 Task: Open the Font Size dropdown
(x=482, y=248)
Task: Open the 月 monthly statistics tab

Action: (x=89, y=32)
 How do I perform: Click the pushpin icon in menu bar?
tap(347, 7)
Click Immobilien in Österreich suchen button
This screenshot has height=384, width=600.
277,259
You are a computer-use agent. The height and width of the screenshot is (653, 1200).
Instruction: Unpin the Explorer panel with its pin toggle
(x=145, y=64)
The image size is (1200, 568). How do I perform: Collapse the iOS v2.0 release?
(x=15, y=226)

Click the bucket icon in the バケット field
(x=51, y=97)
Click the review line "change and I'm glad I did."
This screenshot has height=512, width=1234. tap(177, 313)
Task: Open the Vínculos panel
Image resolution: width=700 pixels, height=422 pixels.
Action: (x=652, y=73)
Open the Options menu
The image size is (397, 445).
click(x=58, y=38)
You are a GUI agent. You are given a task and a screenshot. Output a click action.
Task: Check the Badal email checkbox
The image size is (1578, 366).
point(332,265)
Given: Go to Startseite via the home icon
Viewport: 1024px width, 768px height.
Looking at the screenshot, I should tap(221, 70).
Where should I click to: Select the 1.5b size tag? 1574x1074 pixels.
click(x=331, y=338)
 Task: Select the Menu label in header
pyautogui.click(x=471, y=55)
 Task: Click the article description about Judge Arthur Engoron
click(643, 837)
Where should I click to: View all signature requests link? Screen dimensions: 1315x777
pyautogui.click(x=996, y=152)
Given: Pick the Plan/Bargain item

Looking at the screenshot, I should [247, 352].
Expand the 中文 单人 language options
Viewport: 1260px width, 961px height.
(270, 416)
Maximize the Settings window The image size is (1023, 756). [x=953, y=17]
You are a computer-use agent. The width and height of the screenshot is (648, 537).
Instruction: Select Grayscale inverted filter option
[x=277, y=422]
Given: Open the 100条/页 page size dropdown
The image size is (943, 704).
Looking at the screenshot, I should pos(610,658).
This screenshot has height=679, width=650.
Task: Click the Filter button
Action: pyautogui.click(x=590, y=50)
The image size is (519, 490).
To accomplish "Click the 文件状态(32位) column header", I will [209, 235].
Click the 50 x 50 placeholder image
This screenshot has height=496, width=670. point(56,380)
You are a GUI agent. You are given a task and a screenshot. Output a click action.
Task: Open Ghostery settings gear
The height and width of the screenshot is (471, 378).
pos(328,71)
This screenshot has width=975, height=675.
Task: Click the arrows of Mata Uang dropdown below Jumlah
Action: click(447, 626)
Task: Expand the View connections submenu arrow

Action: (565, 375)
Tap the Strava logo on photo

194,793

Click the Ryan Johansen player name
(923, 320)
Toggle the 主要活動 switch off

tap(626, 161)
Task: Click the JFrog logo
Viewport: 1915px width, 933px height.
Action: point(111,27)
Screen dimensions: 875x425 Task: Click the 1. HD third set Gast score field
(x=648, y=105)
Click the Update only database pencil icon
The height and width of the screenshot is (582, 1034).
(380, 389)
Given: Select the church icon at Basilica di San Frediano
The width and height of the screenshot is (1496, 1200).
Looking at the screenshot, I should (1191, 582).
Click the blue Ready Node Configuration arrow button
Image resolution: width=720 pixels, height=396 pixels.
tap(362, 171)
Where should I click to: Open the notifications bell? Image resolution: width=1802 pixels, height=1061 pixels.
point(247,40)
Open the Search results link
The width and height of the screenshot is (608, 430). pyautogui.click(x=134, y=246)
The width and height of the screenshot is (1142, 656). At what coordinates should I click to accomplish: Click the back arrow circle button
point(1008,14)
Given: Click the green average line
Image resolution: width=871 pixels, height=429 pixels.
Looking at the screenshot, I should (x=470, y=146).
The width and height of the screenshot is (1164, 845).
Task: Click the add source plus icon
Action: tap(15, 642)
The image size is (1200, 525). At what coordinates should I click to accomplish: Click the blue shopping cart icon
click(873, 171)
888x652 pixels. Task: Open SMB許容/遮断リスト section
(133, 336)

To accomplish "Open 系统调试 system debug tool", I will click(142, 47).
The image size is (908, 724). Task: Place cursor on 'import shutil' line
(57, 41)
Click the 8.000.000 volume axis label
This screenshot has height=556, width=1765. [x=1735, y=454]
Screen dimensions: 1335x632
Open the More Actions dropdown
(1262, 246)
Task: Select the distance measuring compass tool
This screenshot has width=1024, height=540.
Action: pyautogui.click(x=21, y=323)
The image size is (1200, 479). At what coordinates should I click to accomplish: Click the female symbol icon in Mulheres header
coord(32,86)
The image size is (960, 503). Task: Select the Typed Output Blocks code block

※

**Your goal**
Each record above is to be reproduced exactly, in full.

**Exercise response**
 Task: Open the Font Size dropdown
(x=482, y=248)
Task: Open the 月 monthly statistics tab

Action: (x=89, y=32)
 How do I perform: Click the pushpin icon in menu bar?
tap(347, 7)
Click Immobilien in Österreich suchen button
This screenshot has height=384, width=600.
277,259
You are a computer-use agent. The height and width of the screenshot is (653, 1200).
Instruction: Unpin the Explorer panel with its pin toggle
(x=145, y=64)
The image size is (1200, 568). How do I perform: Collapse the iOS v2.0 release?
(x=15, y=226)

Click the bucket icon in the バケット field
(x=51, y=97)
Click the review line "change and I'm glad I did."
This screenshot has height=512, width=1234. tap(177, 313)
Task: Open the Vínculos panel
Image resolution: width=700 pixels, height=422 pixels.
Action: (x=652, y=73)
Open the Options menu
The image size is (397, 445).
click(x=58, y=38)
You are a GUI agent. You are given a task and a screenshot. Output a click action.
Task: Check the Badal email checkbox
The image size is (1578, 366).
point(332,265)
Given: Go to Startseite via the home icon
Viewport: 1024px width, 768px height.
Looking at the screenshot, I should tap(221, 70).
Where should I click to: Select the 1.5b size tag? 1574x1074 pixels.
click(x=331, y=338)
 Task: Select the Menu label in header
pyautogui.click(x=471, y=55)
 Task: Click the article description about Judge Arthur Engoron
click(643, 837)
Where should I click to: View all signature requests link? Screen dimensions: 1315x777
pyautogui.click(x=996, y=152)
Given: Pick the Plan/Bargain item

Looking at the screenshot, I should [247, 352].
Expand the 中文 单人 language options
Viewport: 1260px width, 961px height.
(270, 416)
Maximize the Settings window The image size is (1023, 756). [x=953, y=17]
You are a computer-use agent. The width and height of the screenshot is (648, 537).
Instruction: Select Grayscale inverted filter option
[x=277, y=422]
Given: Open the 100条/页 page size dropdown
The image size is (943, 704).
Looking at the screenshot, I should pos(610,658).
This screenshot has height=679, width=650.
Task: Click the Filter button
Action: pyautogui.click(x=590, y=50)
The image size is (519, 490).
To accomplish "Click the 文件状态(32位) column header", I will [209, 235].
Click the 50 x 50 placeholder image
This screenshot has height=496, width=670. point(56,380)
You are a GUI agent. You are given a task and a screenshot. Output a click action.
Task: Open Ghostery settings gear
The height and width of the screenshot is (471, 378).
pos(328,71)
This screenshot has width=975, height=675.
Task: Click the arrows of Mata Uang dropdown below Jumlah
Action: click(447, 626)
Task: Expand the View connections submenu arrow

Action: (565, 375)
Tap the Strava logo on photo

194,793

Click the Ryan Johansen player name
(923, 320)
Toggle the 主要活動 switch off

tap(626, 161)
Task: Click the JFrog logo
Viewport: 1915px width, 933px height.
Action: point(111,27)
Screen dimensions: 875x425 Task: Click the 1. HD third set Gast score field
(x=648, y=105)
Click the Update only database pencil icon
The height and width of the screenshot is (582, 1034).
(380, 389)
Given: Select the church icon at Basilica di San Frediano
The width and height of the screenshot is (1496, 1200).
Looking at the screenshot, I should (1191, 582).
Click the blue Ready Node Configuration arrow button
Image resolution: width=720 pixels, height=396 pixels.
tap(362, 171)
Where should I click to: Open the notifications bell? Image resolution: width=1802 pixels, height=1061 pixels.
point(247,40)
Open the Search results link
The width and height of the screenshot is (608, 430). pyautogui.click(x=134, y=246)
The width and height of the screenshot is (1142, 656). At what coordinates should I click to accomplish: Click the back arrow circle button
point(1008,14)
Given: Click the green average line
Image resolution: width=871 pixels, height=429 pixels.
Looking at the screenshot, I should (x=470, y=146).
The width and height of the screenshot is (1164, 845).
Task: Click the add source plus icon
Action: tap(15, 642)
The image size is (1200, 525). At what coordinates should I click to accomplish: Click the blue shopping cart icon
click(873, 171)
888x652 pixels. Task: Open SMB許容/遮断リスト section
(133, 336)

To accomplish "Open 系统调试 system debug tool", I will click(142, 47).
The image size is (908, 724). Task: Place cursor on 'import shutil' line
(57, 41)
Click the 8.000.000 volume axis label
This screenshot has height=556, width=1765. [x=1735, y=454]
Screen dimensions: 1335x632
Open the More Actions dropdown
(1262, 246)
Task: Select the distance measuring compass tool
This screenshot has width=1024, height=540.
Action: pyautogui.click(x=21, y=323)
The image size is (1200, 479). At what coordinates should I click to accomplish: Click the female symbol icon in Mulheres header
coord(32,86)
The image size is (960, 503). Task: Select the Typed Output Blocks code block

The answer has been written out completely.